§ Records to use:
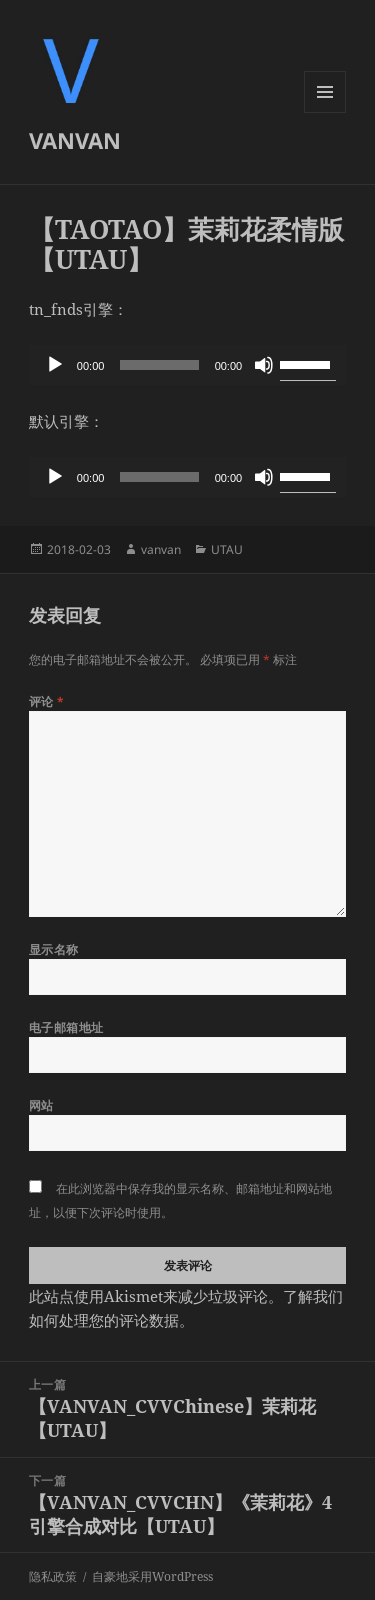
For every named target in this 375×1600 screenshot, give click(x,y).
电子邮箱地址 (66, 1027)
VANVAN (75, 140)
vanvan (161, 549)
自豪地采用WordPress (152, 1576)
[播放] (55, 365)
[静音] (264, 365)
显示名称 (54, 949)
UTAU (227, 549)
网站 (41, 1105)
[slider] (159, 365)
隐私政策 (53, 1576)
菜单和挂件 (325, 112)
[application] (187, 365)
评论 (47, 701)
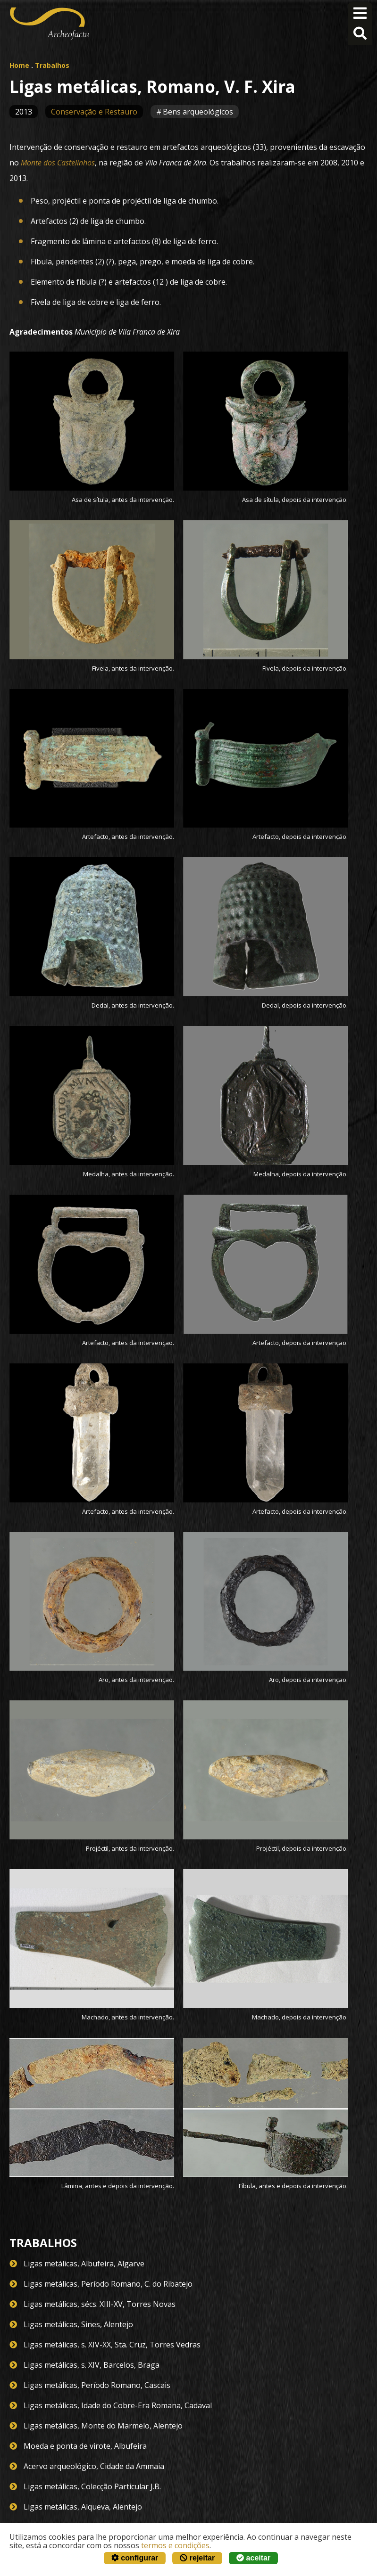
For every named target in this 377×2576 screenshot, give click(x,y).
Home (19, 65)
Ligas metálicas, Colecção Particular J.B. (92, 2486)
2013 (23, 112)
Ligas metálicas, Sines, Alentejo (78, 2324)
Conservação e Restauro (94, 112)
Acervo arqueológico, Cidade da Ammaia (94, 2466)
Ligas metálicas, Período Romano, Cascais (97, 2385)
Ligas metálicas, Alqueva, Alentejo (83, 2507)
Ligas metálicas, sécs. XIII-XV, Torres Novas (100, 2304)
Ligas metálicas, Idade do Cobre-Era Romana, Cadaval (118, 2405)
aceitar (253, 2558)
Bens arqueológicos (198, 112)
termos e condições (175, 2545)
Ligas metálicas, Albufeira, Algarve (84, 2263)
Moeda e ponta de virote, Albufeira (85, 2446)
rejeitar (197, 2558)
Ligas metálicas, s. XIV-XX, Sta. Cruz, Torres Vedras (112, 2344)
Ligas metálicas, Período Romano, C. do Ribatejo (108, 2284)
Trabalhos (52, 65)
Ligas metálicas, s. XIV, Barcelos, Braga (91, 2365)
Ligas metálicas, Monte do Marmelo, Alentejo (103, 2425)
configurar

§ Task to carry out:
Turn the data, from the line containing "VANVAN (75, 140)" through the last line, into a numbered list. Omit blank lines and leave out the pictures.

§ Answer to the task:
1. VANVAN (75, 140)
2. vanvan (161, 549)
3. 自豪地采用WordPress (152, 1576)
4. [播放] (55, 365)
5. [静音] (264, 365)
6. 显示名称 (54, 949)
7. UTAU (227, 549)
8. 网站 (41, 1105)
9. [slider] (159, 365)
10. 隐私政策 (53, 1576)
11. 菜单和挂件 (325, 112)
12. [application] (187, 365)
13. 评论 (47, 701)
14. For every named target in this 377×2576 screenshot, give click(x,y).
15. Home (19, 65)
16. Ligas metálicas, Colecção Particular J.B. (92, 2486)
17. 2013 (23, 112)
18. Ligas metálicas, Sines, Alentejo (78, 2324)
19. Conservação e Restauro (94, 112)
20. Acervo arqueológico, Cidade da Ammaia (94, 2466)
21. Ligas metálicas, Período Romano, Cascais (97, 2385)
22. Ligas metálicas, Alqueva, Alentejo (83, 2507)
23. Ligas metálicas, sécs. XIII-XV, Torres Novas (100, 2304)
24. Ligas metálicas, Idade do Cobre-Era Romana, Cadaval (118, 2405)
25. aceitar (253, 2558)
26. Bens arqueológicos (198, 112)
27. termos e condições (175, 2545)
28. Ligas metálicas, Albufeira, Algarve (84, 2263)
29. Moeda e ponta de virote, Albufeira (85, 2446)
30. rejeitar (197, 2558)
31. Ligas metálicas, s. XIV-XX, Sta. Cruz, Torres Vedras (112, 2344)
32. Ligas metálicas, Período Romano, C. do Ribatejo (108, 2284)
33. Trabalhos (52, 65)
34. Ligas metálicas, s. XIV, Barcelos, Braga (91, 2365)
35. Ligas metálicas, Monte do Marmelo, Alentejo (103, 2425)
36. configurar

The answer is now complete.